• [SELECTED EXTRACT]:
------------
Model 1 unadjusted; model 2 was adjusted for age and sex; model 3 was adjusted for age, sex, HbA1c, triglycerides, white blood cell count, and CRP (or BMI).

FAI, fat attenuation index; BMI, body mass index; SM, skeletal muscle; SAT, subcutaneous adipose tissue; VAT, visceral adipose tissue; EAT, epicardial adipose tissue; IMAT, intermuscular adipose tissue; FMF, fatty muscle fraction; HbA1c, glycated Haemoglobin A1c, CRP, C-reactive protein.

In the fully adjusted model, we found that all variance inflation factors (VIFs) were below 2, indicating no significant multicollinearity (Supplementary Table S2). In the fully adjusted model (model 3), multivariable analysis revealed distinct associations of body composition metrics with both FAI and plaque characterization. A one-unit increase in BMI, SM or SAT was associated with a decrease in FAI ranging from 0.001 to 0.547 HU. In addition, a one-unit increase in VAT, EAT, IMAT or FMF was associated with a increase in FAI ranging from 0.005 to 0.075 HU. A one-unit increase in BMI, VAT, IMAT and FMF was associated a increase in lipid plauqe burden ranging from 0.004% to 0.063%. A one-unit increase in BMI was associated with a 0.909% increase in calcified plaque burden, whereas an equivalent increase in SM was linked to a 0.004% decrease. In the mediation analysis for BMI and plaque burden, SM showed significant mediation effects on the relationships between BMI and calcified plaque burden (Pm = −29.555%, total effect = 0.247, p = 0.021; direct effect = 0.320, p = 0.002; indirect effect = −0.073, 95% [CI] = −0.147 to −0.012), VAT showed significant mediation effects on the relationships between BMI and lipid plaque burden (Pm = 56.489%, total effect = 0.131, p＜0.001; direct effect = 0.057, p ＜ 0.001; indirect effect = 0.074, 95% [CI] = 0.021 to 0.168). The FAI also showed significant mediation effects on the relationship between VAT and lipid plaque burden (Pm = 40.426%, total effect = 0.005, p ＜ 0.001; direct effect = 0.003, p ＜ 0.001; indirect effect = 0.002, 95% [CI] = 0.001 to 0.003) as well as between IMAT and lipid plaque burden (Pm = 30.909%, total effect = 0.055, p ＜ 0.001; direct effect = 0.039, p ＜ 0.001; indirect effect = 0.017, 95% [CI] = 0.012 to 0.036) (Fig. 3).
------------
• [GIVEN INFORMATION]:
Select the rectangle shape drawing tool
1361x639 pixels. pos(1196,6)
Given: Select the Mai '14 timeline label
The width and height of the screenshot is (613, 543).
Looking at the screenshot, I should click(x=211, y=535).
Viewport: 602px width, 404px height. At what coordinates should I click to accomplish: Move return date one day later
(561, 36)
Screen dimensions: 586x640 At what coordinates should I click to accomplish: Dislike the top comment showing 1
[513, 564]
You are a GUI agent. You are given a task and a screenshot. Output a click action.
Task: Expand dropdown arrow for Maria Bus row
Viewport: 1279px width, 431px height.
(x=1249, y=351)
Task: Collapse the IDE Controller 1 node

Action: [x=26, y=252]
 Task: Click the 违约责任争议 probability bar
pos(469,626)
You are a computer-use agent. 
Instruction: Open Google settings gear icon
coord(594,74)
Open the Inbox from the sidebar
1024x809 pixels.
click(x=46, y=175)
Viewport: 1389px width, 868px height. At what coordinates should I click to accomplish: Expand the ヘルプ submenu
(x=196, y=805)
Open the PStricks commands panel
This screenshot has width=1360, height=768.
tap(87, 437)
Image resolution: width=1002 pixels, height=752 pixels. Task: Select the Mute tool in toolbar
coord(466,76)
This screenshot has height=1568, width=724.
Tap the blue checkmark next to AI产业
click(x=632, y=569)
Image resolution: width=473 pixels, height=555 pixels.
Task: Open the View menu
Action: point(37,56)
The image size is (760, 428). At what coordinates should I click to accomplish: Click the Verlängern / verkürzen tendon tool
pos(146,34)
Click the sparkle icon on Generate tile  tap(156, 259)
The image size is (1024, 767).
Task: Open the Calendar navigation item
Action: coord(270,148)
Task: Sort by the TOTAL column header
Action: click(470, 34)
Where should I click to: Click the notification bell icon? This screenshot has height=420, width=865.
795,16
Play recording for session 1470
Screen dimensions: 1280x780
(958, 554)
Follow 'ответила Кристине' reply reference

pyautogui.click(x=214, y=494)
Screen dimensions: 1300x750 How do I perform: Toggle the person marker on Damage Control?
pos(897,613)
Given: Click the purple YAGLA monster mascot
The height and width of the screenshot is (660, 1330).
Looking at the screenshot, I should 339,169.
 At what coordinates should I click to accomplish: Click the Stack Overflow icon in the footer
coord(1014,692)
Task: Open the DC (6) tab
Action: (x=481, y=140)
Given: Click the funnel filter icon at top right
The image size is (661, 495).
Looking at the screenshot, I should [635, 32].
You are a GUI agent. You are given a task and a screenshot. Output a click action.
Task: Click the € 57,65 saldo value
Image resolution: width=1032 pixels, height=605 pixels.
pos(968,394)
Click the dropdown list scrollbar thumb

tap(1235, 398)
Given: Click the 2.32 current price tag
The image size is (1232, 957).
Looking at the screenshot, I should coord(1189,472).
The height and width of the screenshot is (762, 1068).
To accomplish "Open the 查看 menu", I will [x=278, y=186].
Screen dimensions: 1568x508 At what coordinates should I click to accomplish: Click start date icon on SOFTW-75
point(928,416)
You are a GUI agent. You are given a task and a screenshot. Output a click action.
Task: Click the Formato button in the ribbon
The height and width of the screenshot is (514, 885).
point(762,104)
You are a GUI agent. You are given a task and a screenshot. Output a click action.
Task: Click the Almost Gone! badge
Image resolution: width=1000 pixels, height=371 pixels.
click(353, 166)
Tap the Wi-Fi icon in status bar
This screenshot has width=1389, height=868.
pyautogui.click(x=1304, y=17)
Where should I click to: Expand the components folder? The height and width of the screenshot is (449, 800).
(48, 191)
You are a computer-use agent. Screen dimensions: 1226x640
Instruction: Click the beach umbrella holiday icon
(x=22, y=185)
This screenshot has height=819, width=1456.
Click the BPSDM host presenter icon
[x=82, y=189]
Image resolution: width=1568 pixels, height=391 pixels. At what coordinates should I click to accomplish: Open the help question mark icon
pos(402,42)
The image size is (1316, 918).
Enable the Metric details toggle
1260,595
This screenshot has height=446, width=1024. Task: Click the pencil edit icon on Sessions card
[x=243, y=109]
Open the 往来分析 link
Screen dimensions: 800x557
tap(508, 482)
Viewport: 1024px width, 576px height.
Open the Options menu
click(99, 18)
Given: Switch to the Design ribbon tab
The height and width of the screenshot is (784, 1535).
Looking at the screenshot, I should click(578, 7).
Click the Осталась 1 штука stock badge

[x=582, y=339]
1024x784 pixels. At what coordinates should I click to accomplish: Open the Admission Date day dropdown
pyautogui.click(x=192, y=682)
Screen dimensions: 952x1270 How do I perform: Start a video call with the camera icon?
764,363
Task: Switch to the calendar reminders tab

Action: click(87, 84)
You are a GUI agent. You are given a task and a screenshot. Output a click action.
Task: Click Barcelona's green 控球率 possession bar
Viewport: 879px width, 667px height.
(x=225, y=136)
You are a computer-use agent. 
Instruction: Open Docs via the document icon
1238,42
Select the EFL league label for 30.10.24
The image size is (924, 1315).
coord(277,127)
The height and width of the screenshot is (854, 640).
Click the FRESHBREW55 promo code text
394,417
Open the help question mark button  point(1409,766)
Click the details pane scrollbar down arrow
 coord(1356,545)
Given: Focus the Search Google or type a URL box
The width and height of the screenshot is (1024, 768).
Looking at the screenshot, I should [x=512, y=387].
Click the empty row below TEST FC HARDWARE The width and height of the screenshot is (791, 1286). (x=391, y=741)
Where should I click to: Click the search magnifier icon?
------------
• [PROBLEM SET]:
**1)** Decide whether each statement agrees with the body composition excerpt. For each, answer yes or no and quote the deciding words. (a) In the fully adjusted model, all variance inflation factors were below 2. (b) Model 2 was adjusted for age, sex, and HbA1c. (c) A one-unit increase in SM was linked to a decrease in calcified plaque burden.
**2)** Rewrite the body composition excerpt from "FAI, fat attenuation" up to and including "CRP, C-reactive protein.", renaming "skeletal muscle" to "muscle mass".
**3)** Write what follows the last sentence of the body composition excerpt.

• [ANSWERS TO THIS EXERCISE]:
**1)**
(a) Yes: "all variance inflation factors (VIFs) were below 2"
(b) No: "model 2 was adjusted for age and sex"
(c) Yes: "an equivalent increase in SM was linked to a 0.004% decrease"

**2)**
FAI, fat attenuation index; BMI, body mass index; SM, muscle mass; SAT, subcutaneous adipose tissue; VAT, visceral adipose tissue; EAT, epicardial adipose tissue; IMAT, intermuscular adipose tissue; FMF, fatty muscle fraction; HbA1c, glycated Haemoglobin A1c, CRP, C-reactive protein.

**3)**
Fig. 3.

Mediation analysis between body composition and plaque burden.

3.4. Intra- and interobserver reproducibility of body composition metrics

Excellent intraobserver reliability was observed for body composition metrics, with values ranging from 0.983 to 0.998. Similarly, interobserver reliability was also excellent, with values ranging from 0.974 to 0.997. The Bland-Altman analysis demonstrated consistency between the two repeated measurements, with all differences lying within the agreement limits (Supplementary Fig. S4).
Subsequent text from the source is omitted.